• What to do: Filter out every line below that lacks "will", and copy the rest.

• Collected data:
>>>
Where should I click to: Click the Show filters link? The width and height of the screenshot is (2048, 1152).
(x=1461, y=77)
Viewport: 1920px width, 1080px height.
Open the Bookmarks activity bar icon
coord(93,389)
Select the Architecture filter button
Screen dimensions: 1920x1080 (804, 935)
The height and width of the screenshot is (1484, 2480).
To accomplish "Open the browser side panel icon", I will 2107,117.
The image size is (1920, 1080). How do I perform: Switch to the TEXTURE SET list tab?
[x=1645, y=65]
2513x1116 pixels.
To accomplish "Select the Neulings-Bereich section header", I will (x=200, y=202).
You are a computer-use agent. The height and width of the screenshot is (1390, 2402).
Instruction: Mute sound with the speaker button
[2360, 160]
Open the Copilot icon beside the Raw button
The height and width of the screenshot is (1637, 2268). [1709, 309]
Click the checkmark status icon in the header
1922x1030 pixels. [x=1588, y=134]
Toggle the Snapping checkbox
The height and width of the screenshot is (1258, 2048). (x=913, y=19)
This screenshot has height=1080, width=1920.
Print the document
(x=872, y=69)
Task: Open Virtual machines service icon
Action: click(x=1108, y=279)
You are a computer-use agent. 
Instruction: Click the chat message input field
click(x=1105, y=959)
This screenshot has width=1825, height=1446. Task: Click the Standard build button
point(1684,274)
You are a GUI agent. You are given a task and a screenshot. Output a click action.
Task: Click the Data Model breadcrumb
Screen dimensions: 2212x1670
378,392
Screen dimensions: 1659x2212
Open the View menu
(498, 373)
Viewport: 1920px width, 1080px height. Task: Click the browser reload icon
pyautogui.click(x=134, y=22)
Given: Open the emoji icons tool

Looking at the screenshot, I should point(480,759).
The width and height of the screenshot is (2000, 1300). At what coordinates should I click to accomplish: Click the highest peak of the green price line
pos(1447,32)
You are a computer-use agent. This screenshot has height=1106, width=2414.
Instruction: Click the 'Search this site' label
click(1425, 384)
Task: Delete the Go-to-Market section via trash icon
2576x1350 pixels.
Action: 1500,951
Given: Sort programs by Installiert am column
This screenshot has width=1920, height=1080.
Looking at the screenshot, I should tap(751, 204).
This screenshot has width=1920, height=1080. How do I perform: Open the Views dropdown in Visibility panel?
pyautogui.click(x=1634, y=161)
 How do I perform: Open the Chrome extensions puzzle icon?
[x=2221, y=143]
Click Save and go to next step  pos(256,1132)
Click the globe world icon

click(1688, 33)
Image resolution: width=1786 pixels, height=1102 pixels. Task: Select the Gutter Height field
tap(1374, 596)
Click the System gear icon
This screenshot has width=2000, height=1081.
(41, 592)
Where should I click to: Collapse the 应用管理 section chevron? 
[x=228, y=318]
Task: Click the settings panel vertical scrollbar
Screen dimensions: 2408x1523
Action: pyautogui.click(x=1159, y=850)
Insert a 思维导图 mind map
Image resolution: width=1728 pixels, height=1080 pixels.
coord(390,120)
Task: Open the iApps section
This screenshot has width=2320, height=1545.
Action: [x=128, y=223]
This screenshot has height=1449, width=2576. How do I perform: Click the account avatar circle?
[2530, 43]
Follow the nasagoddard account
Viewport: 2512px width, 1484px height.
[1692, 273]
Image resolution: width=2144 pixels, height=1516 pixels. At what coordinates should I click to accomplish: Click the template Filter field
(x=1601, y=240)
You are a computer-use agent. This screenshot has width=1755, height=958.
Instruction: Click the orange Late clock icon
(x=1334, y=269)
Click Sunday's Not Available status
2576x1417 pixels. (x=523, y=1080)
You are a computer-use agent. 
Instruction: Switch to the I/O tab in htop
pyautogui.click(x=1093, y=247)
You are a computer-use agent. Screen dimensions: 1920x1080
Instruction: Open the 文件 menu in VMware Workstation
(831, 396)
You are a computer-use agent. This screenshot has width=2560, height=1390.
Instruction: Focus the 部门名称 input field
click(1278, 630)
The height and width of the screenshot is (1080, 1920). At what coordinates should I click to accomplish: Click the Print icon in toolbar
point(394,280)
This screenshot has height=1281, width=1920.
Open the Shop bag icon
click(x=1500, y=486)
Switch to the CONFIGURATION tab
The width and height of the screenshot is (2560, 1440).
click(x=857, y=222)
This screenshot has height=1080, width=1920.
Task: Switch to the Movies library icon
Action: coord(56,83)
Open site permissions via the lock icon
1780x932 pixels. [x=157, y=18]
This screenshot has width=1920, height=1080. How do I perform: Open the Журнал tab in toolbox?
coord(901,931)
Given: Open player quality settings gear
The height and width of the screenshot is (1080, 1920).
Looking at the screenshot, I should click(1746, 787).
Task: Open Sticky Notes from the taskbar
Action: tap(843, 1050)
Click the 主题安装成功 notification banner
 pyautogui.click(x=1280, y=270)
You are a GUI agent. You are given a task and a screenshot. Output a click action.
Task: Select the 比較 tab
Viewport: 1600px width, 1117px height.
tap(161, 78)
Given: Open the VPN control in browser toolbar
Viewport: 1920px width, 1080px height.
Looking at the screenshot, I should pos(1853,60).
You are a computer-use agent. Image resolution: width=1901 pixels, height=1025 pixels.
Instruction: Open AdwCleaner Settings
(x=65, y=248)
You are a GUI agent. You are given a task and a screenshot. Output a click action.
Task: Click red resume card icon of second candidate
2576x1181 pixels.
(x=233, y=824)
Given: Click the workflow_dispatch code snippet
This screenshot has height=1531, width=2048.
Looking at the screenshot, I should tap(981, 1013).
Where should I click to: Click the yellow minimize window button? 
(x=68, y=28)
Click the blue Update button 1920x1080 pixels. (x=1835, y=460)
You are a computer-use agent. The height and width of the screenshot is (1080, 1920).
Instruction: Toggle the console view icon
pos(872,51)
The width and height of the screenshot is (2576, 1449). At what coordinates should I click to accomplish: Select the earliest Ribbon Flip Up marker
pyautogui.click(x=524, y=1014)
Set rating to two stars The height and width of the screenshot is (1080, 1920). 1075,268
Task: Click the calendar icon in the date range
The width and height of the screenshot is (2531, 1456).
<<<
• Response to this exercise:
To accomplish "Open the browser side panel icon", I will 2107,117.
To accomplish "Select the Neulings-Bereich section header", I will (x=200, y=202).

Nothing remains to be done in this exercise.